Let's create a **DataFrame** with some **null (NaN) values** 

### Step 1: Create DataFrame with Null Values

In [None]:
import pandas as pd
import numpy as np

# Create a DataFrame with NaN values
data = {
    'Name': ['Alice', 'Bob', 'Charlie', None, 'Eva'],
    'Age': [25, None, 35, 40, None],
    'Height': [5.5, 6.2, None, 5.9, 5.6],
    'City': ['New York', None, 'San Francisco', 'Boston', 'Chicago']
}

df = pd.DataFrame(data)
print("Original DataFrame with Null Values:")
print(df)

In [None]:
# Check for null values
null_check = df.isnull()
print("\nCheck for Null Values:")
print(null_check)



### Step 2: Check for Null Values with `.isnull()`

The `.isnull()` function returns a DataFrame of the same shape as the original DataFrame, but with `True` for missing values and `False` for non-missing values.
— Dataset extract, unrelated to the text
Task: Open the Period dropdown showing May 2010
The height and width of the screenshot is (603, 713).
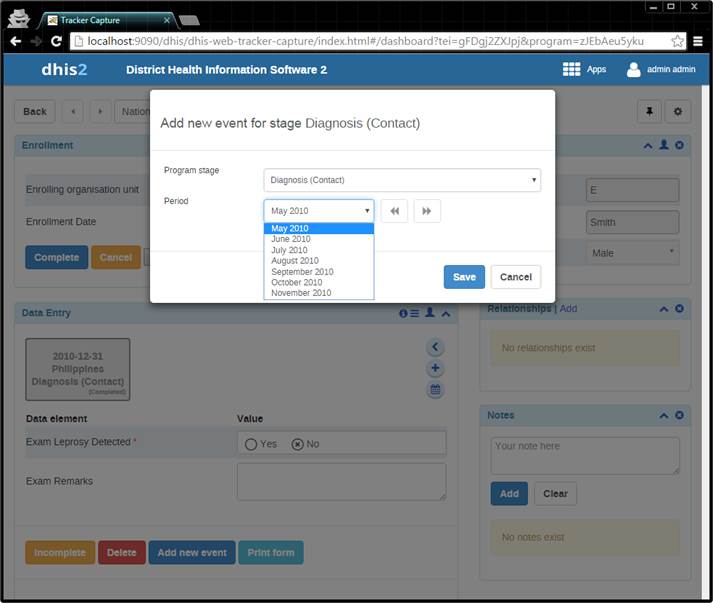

### Step 3: Drop Rows with Null Values using `.dropna()`

We can remove any rows that contain **NaN** values using `.dropna()`. This can be done either row-wise (by default) or column-wise.

In [None]:
# Drop rows with any NaN values
df_dropped = df.dropna()
print("\nDataFrame After Dropping Rows with Null Values:")
print(df_dropped)

# Drop rows where all values are NaN
df_dropped_all = df.dropna(how='all')
print("\nDataFrame After Dropping Rows with All Null Values:")
print(df_dropped_all)

### Step 4: Fill Null Values with `.fillna()`

You can fill **NaN** values with a specific value using `.fillna()`. For example, let's fill all the **NaN** values with `0` and with column-specific values.


In [None]:
# Fill NaN values with a constant value (e.g., 0)
df_filled_zero = df.fillna(0)
print("\nDataFrame After Filling Null Values with 0:")
print(df_filled_zero)

# Fill NaN values with different values per column
df_filled_custom = df.fillna({'Age': 30, 'Height': 5.5, 'City': 'Unknown'})
print("\nDataFrame After Filling Null Values with Custom Values:")
print(df_filled_custom)


### Step 5: Forward Fill and Backward Fill using `.ffill()` and `.bfill()`

You can also fill **NaN** values by propagating the previous or next valid value in the column using **forward fill** (`.ffill()`) and **backward fill** (`.bfill()`).


In [None]:
# Forward fill (propagate previous value)
df_ffilled = df.ffill()
print("\nDataFrame After Forward Fill:")
print(df_ffilled)

# Backward fill (propagate next value)
df_bfilled = df.bfill()
print("\nDataFrame After Backward Fill:")
print(df_bfilled)

---

### Full Example:

In [None]:
import pandas as pd
import numpy as np

# Create DataFrame with NaN values
data = {
    'Name': ['Alice', 'Bob', 'Charlie', None, 'Eva'],
    'Age': [25, None, 35, 40, None],
    'Height': [5.5, 6.2, None, 5.9, 5.6],
    'City': ['New York', None, 'San Francisco', 'Boston', 'Chicago']
}

df = pd.DataFrame(data)
print("Original DataFrame with Null Values:")
print(df)

# Check for null values
null_check = df.isnull()
print("\nCheck for Null Values:")
print(null_check)

# Drop rows with any NaN values
df_dropped = df.dropna()
print("\nDataFrame After Dropping Rows with Null Values:")
print(df_dropped)


In [None]:
# Drop rows where all values are NaN
df_dropped_all = df.dropna(how='all')
print("\nDataFrame After Dropping Rows with All Null Values:")
print(df_dropped_all)

# Fill NaN values with a constant value (e.g., 0)
df_filled_zero = df.fillna(0)
print("\nDataFrame After Filling Null Values with 0:")
print(df_filled_zero)


In [None]:
# Fill NaN values with different values per column
df_filled_custom = df.fillna({'Age': 30, 'Height': 5.5, 'City': 'Unknown'})
print("\nDataFrame After Filling Null Values with Custom Values:")
print(df_filled_custom)


In [None]:
print("Original DataFrame with Null Values:")
print(df)

# Forward fill (propagate previous value)
df_ffilled = df.ffill()
print("\nDataFrame After Forward Fill:")
print(df_ffilled)

# Backward fill (propagate next value)
df_bfilled = df.bfill()
print("\nDataFrame After Backward Fill:")
print(df_bfilled)

### Pandas Slicing: Accessing Subsets of Data

Pandas slicing allows you to efficiently access specific subsets of data from a **Series** or **DataFrame** using various methods. Here’s a detailed guide on **slicing** in Pandas.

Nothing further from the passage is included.